Here's a useful command to keep an eye on what's going on with sendmail. You can see all the current sendmail connections, followed by the last 10 lines of the sendmail log, updated every second.

If you have a lot of sendmail connections, it will scroll off your screen and probably not be so useful. But on my moderate traffic server, with 10-15 connections at all times, it's just right.

watch -n 1 'ps afx --width=300|grep sendmail; \
echo;echo;tail -10 /var/log/maillog'

The \ is just for display purposes. You can put the whole command on one line if you want to.
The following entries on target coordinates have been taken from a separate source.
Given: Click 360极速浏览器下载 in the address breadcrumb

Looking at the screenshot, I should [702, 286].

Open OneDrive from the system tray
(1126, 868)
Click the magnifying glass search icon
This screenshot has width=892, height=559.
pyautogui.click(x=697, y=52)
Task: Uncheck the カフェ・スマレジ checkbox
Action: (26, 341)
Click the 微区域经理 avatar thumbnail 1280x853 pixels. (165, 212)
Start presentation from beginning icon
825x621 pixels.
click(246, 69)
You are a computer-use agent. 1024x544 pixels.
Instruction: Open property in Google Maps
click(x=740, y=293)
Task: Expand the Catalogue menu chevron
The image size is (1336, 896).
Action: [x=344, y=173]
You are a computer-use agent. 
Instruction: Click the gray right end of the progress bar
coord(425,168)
Using 'for loops' and 'seq' to handle files

To repeat a command or series of commands in the shell, you can use a for loop, just like you would in most any progamming language. And the seq command will generate a sequence of numbers for you. This makes processing image files, for example, fairly simple.

Let's say you have files named "image001.jpg" through "image275.jpg" that you want to run through some sort of image alteration program, img_foo. But img_foo isn't smart enough to handle multiple files; it can only handle a single filename as a runtime option. To process every file, you can do

for f in `seq -w 1 275`; do img_foo image$f.jpg; done

The -w switch for seq will pad the digits generated (1 to 275) with leading zeros to keep all numbers the same width. The loop variable $f gets assigned each seq-generated number in turn, so each pass through the loop gives a new filename being passed to img_foo.

Try using seq alone, with and without the -w switch, to see what it does. And remember, man is your friend -- man seq will give you all the info you need.